Changing the cycling industry a woman at a time

I’ve started cycling when I was 15 on a Kona Lisa that wanted nothing else but to stop rolling. A few years, crashes and nervous breakdowns later, mountain biking is not only part of my lifestyle, but is also part of my job.

More and more women start cycling and breaking down the judgment and pity walls when they come back to the parking lot sweating and bleeding. And it’s amazing. Groups, communities, and teams are being built by women for women, and it is so empowering to see that there is a lot more women in this industry than we think, we just got to give them a voice.

The cycling industry had, for a very long time, men as its headlining. Shops were and are full of men, trails are full of men and brands are being led by men. I feel like this is slowly changing.
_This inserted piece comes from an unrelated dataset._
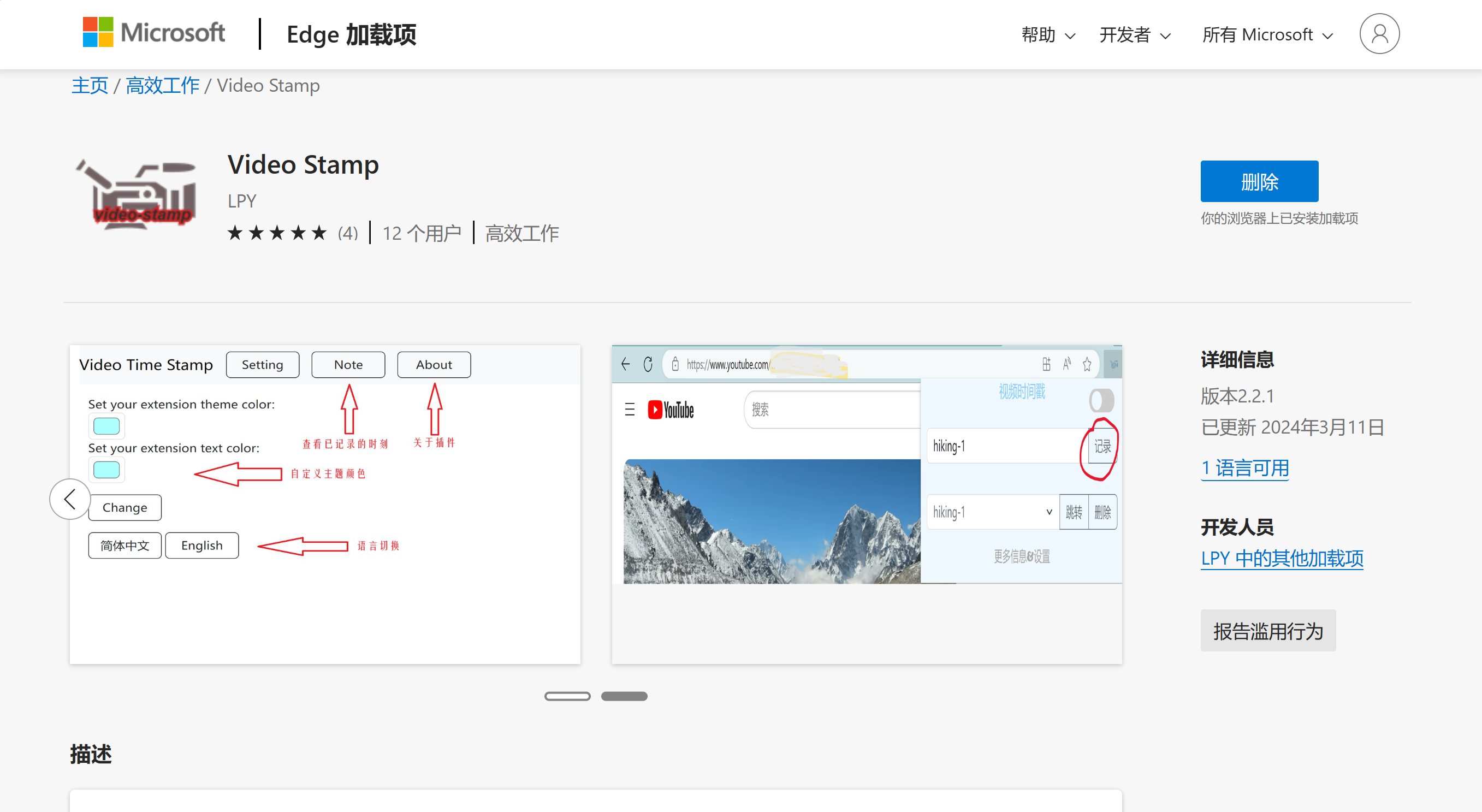Click the 报告滥用行为 button
Screen dimensions: 1482x812
pos(1267,631)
5 years ago, I got my first job in a bicycle shop. I knew absolutely nothing about bikes since I started riding only a few years back. I learned quickly, I studied, I listened and then I knew just as much as the regular average man employee who worked with me. I was one of the 2 only girls in a 60 employees shop. I’ll let you imagine how that was like. Even if all my colleagues were super nice, they were also all sexist, even without knowing it. More than a few times, clients entered the shop and asked to be served by a man instead of me. More than a few times, I’ve been told by customers « You’re a girl, are you sure you know how to sell a bike? », but the very most common quote was « Do you even ride bikes? » as if because I’m a girl, I could not be good at bikes. Not that I was, but the fact that they assumed that I was not made me quite angry. Today, I could thank those sexist men, because they made me want to know SO MUCH about bikes, I wanted to be asked any single question and be able to answer it. That’s why I read, I educated myself and started being very, very into bikes.
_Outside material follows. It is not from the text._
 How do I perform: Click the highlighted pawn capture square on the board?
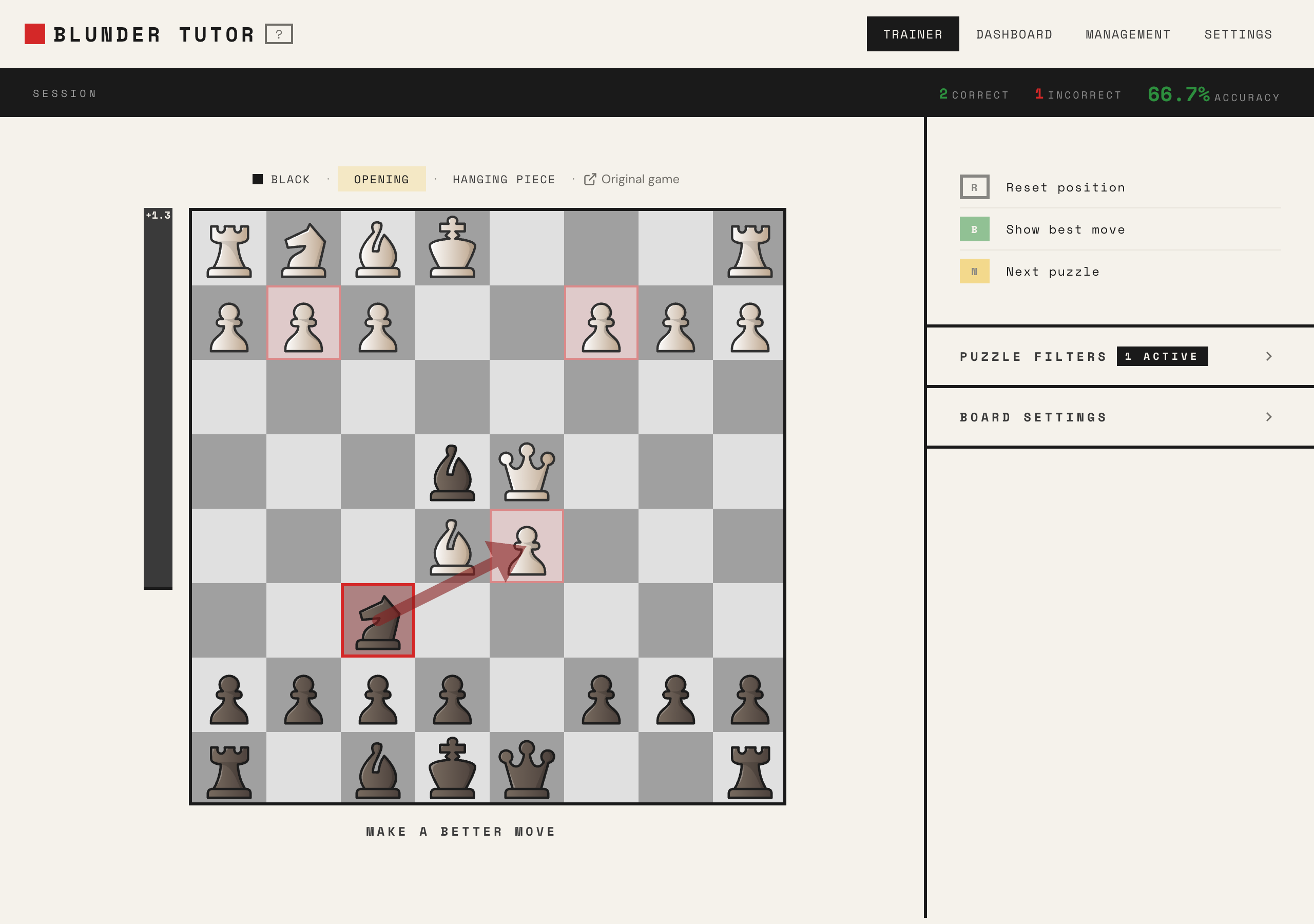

When I left this shop a few years later, 3 of 4 other women were working there, challenging middle-age men about their knowledge on bikes. There was not a lot of women, but at least there were some.

I found out, with a very unprecise search that most men that refuse to be served by a woman is sports shops tend to not only know nothing about the sport in question but also tend to *suck* at it. Yes, I am generalizing, but the cycling industry is not that big, I crossed in the trails, some of the men that refused to be served by me at the shop, and they are the same men that seem to be offended to be passed by a woman while mountain biking.

Today, when I walk into a shop and get greeted by a woman, I am so stoked. Not only for her, but also for all the other ladies that walk in this store to get some advice on gear or on sports in general. Because walking in a sports shop, as a woman, is very intimidating. Because you KNOW, you just KNOW, that you may not be served as well as you would if you were a man. It can be very frustrating, to be advised products that are not necessarily the ones you need because the person advising you is assuming that you are not good as you let them know. It is frustrating that stores do not necessarily keep the gear that women would need if we sold them what they actually needed. I am not saying every woman rips on a mountain bike. I am saying it is not the job of the shop employee to profile the client and to decide their need. If a woman tells you she is advanced, believe her. If she tells you she is a beginner, great, believe her. And remember, if she tells you she is good or advanced, she is not « good for a woman », she is good, just good.